■ What this task involves ■
Look below for the line containing "This screenshot has" and the line containing "Expand the main branch selector", then set down both and every line between them exactly, without pictures.

■ Source data ■
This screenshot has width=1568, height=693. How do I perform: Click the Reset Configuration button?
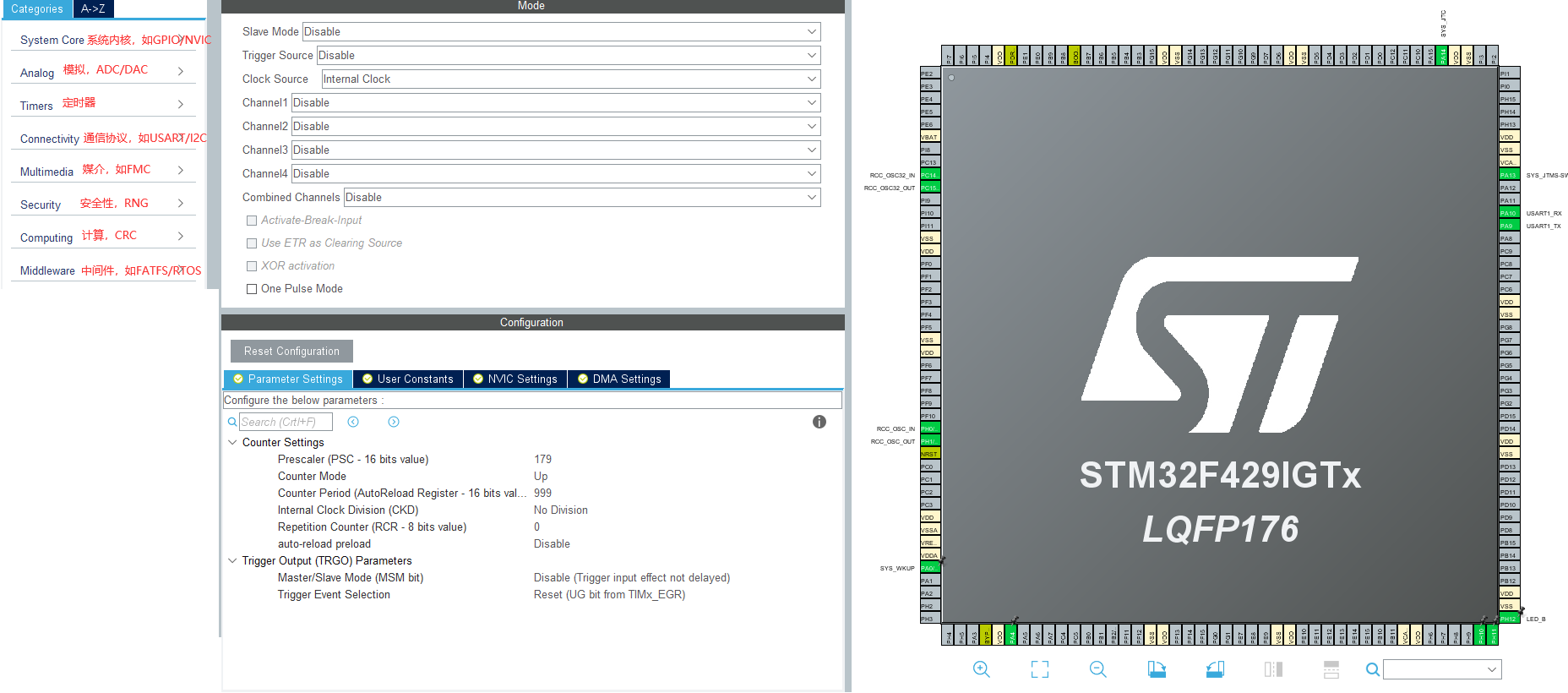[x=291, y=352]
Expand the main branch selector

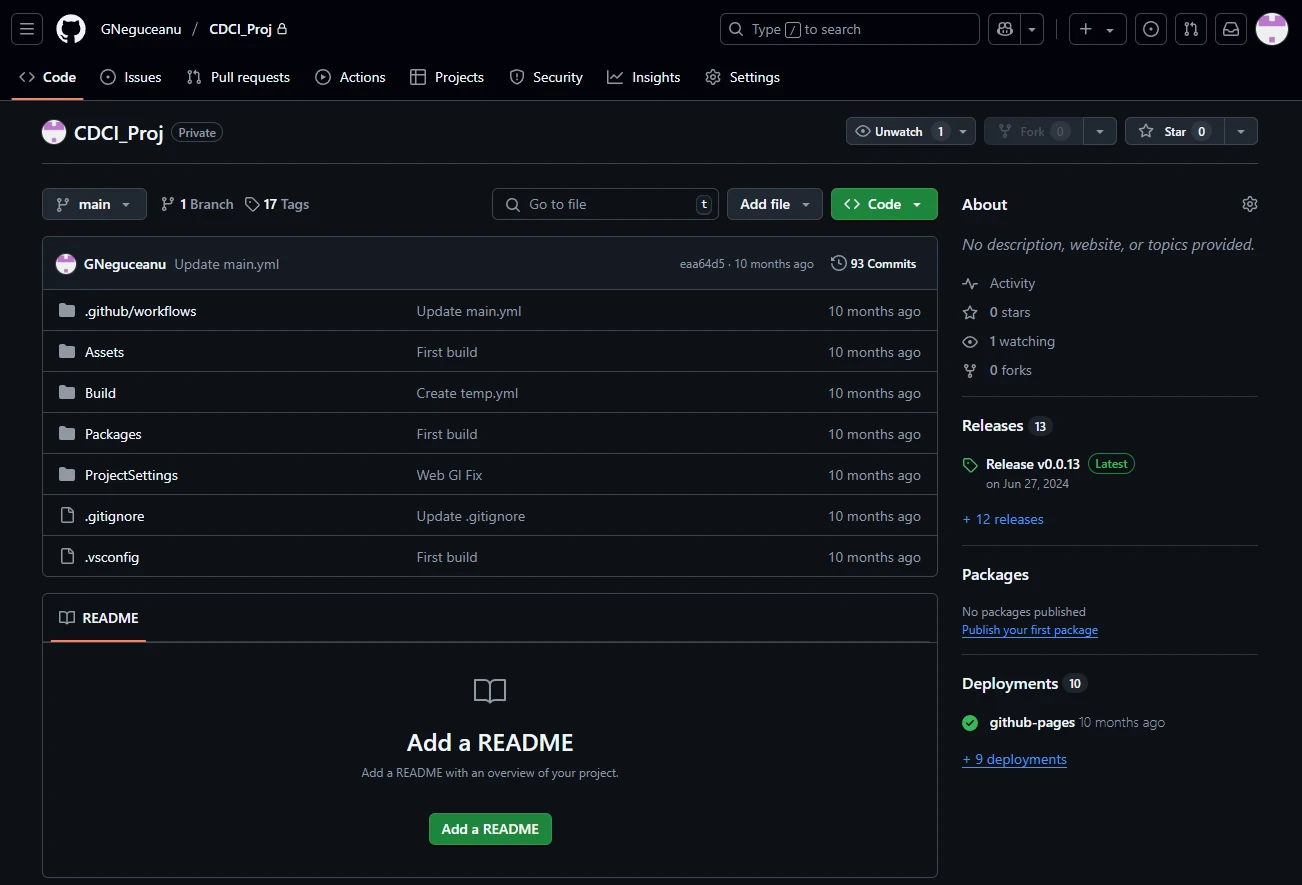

--

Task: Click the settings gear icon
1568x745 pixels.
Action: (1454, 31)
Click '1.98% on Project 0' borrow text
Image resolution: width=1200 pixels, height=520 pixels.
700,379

■ Written solution ■
This screenshot has width=1568, height=693. How do I perform: Click the Reset Configuration button?
[x=291, y=352]
Expand the main branch selector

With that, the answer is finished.